+++ PROVIDED RECORDS +++

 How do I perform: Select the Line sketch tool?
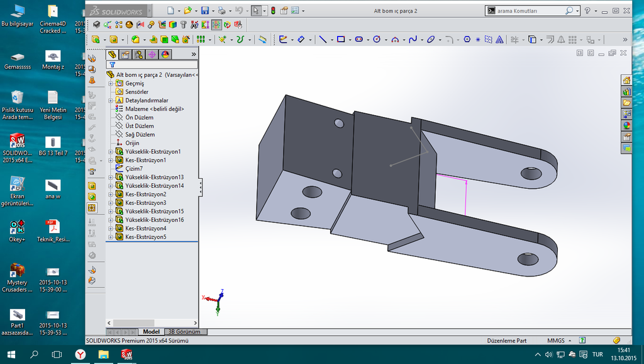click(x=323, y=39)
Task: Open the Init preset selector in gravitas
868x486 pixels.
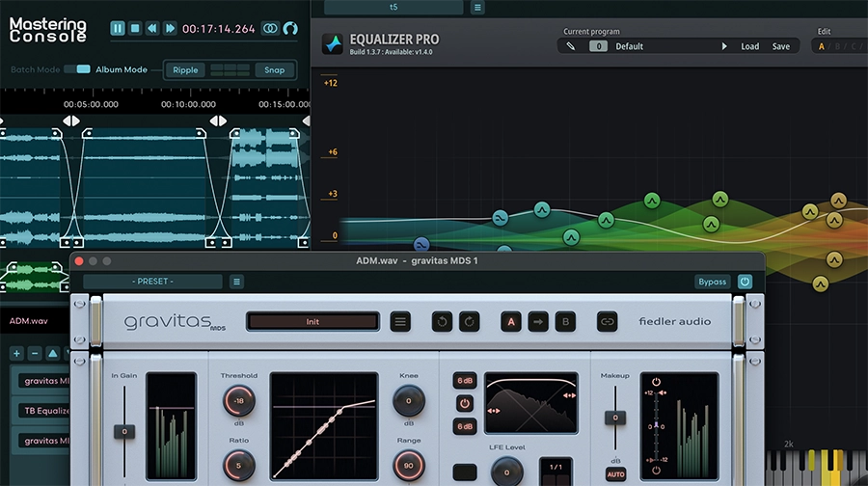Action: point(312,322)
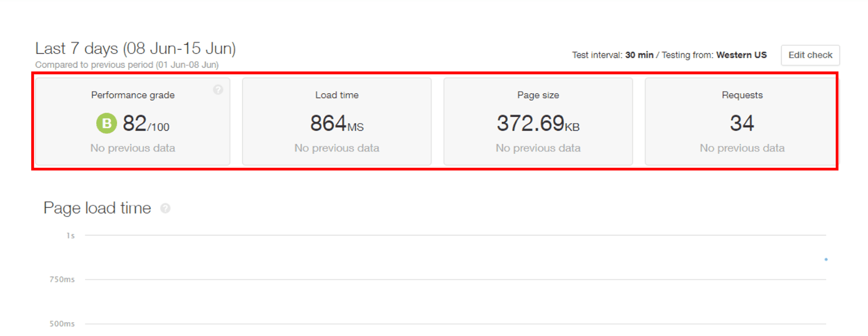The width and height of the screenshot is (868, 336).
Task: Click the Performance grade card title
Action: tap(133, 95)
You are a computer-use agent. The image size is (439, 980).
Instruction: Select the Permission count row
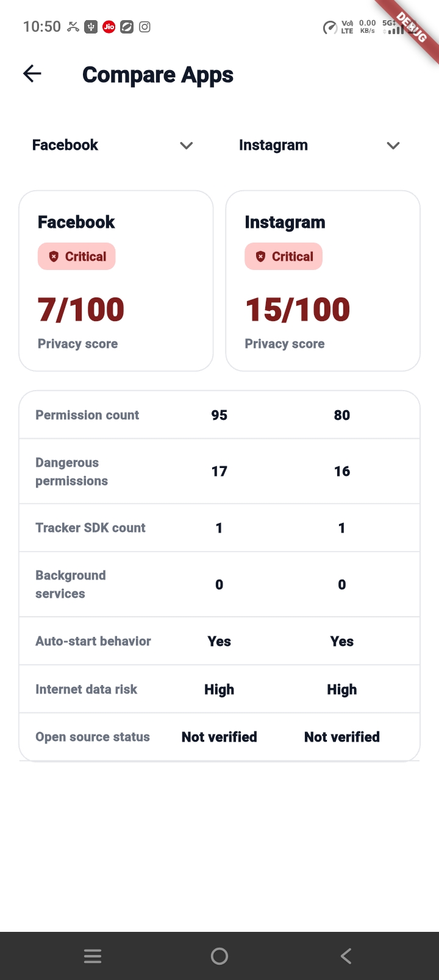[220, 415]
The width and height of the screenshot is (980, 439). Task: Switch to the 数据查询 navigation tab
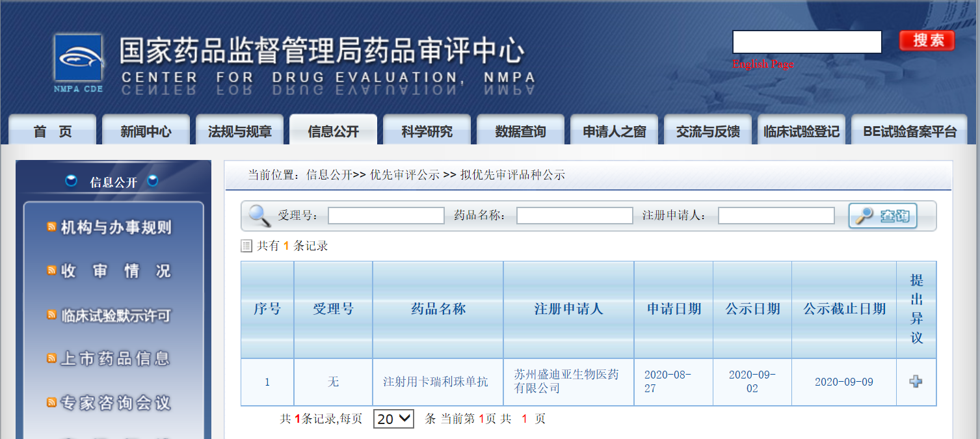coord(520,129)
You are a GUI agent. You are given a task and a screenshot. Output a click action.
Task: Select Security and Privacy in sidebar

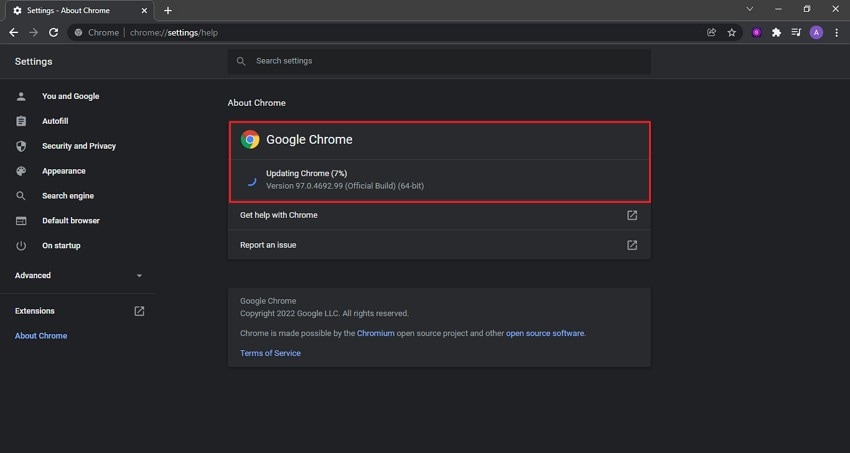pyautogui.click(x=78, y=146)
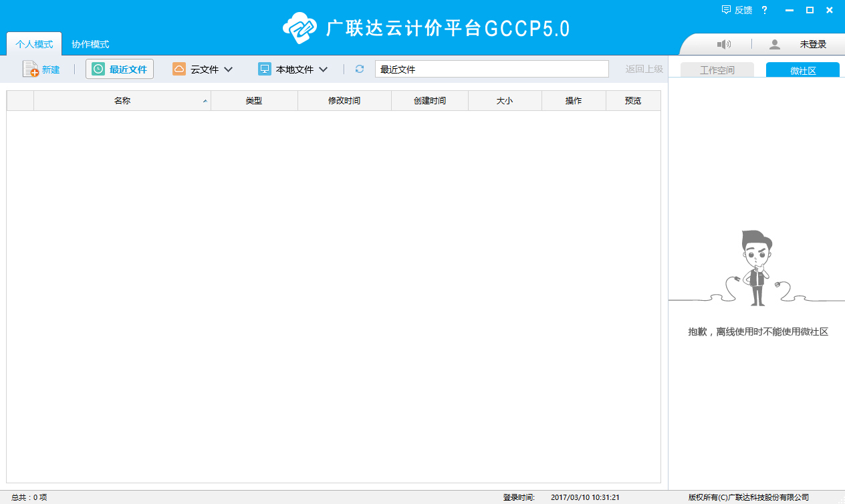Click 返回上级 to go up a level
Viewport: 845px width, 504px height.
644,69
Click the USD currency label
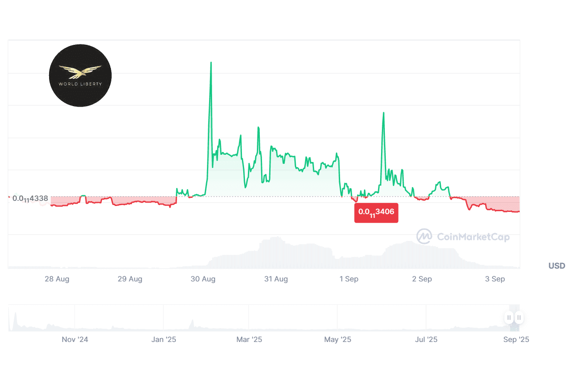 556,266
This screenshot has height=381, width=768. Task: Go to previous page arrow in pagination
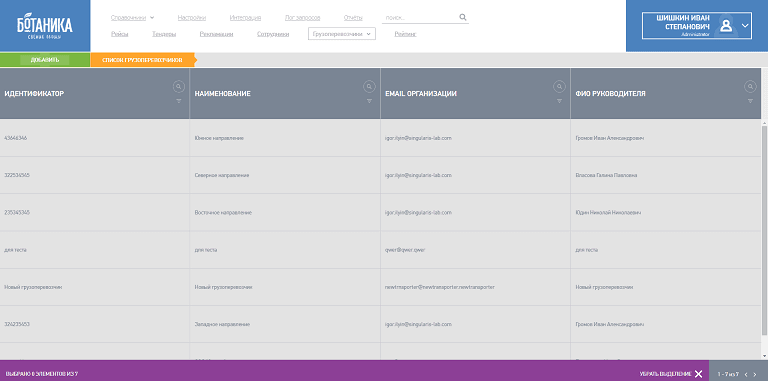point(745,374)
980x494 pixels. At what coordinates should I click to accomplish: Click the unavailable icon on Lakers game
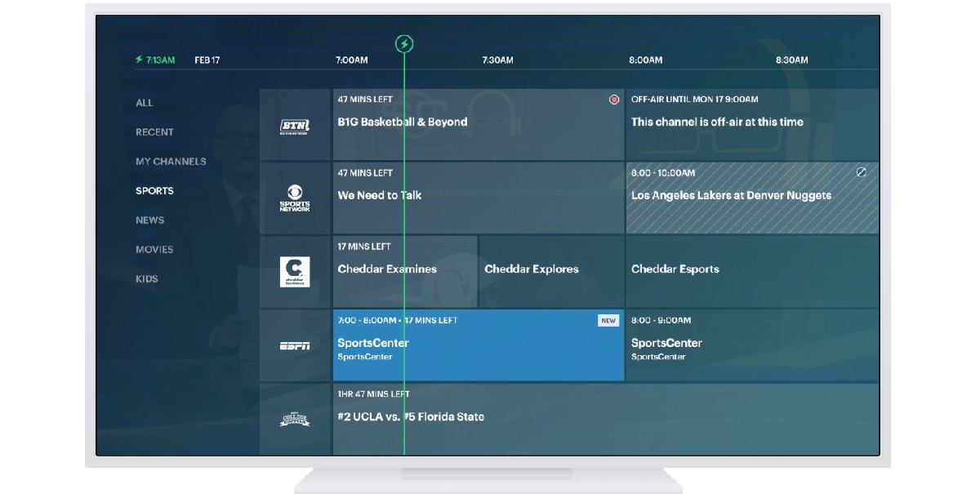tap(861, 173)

+++

● **EXERCISE BRIEF**: Do not include the images; transcribe the rest of the listing exactly.

● **RESPONSE TO THE EXERCISE**:
 How do I perform: Select the Line sketch tool?
click(x=323, y=39)
Task: Open the Init preset selector in gravitas
868x486 pixels.
Action: point(312,322)
The width and height of the screenshot is (868, 336).
Task: Click the Performance grade card title
Action: tap(133, 95)
You are a computer-use agent. The image size is (439, 980).
Instruction: Select the Permission count row
[220, 415]
The width and height of the screenshot is (980, 439). Task: Switch to the 数据查询 navigation tab
coord(520,129)
You are a GUI agent. You are given a task and a screenshot. Output a click action.
Task: Select Security and Privacy in sidebar

pyautogui.click(x=78, y=146)
Click 返回上级 to go up a level
Viewport: 845px width, 504px height.
644,69
Click the USD currency label
 556,266
This screenshot has height=381, width=768. Task: Go to previous page arrow in pagination
point(745,374)
980x494 pixels. At what coordinates should I click to accomplish: Click the unavailable icon on Lakers game
tap(861, 173)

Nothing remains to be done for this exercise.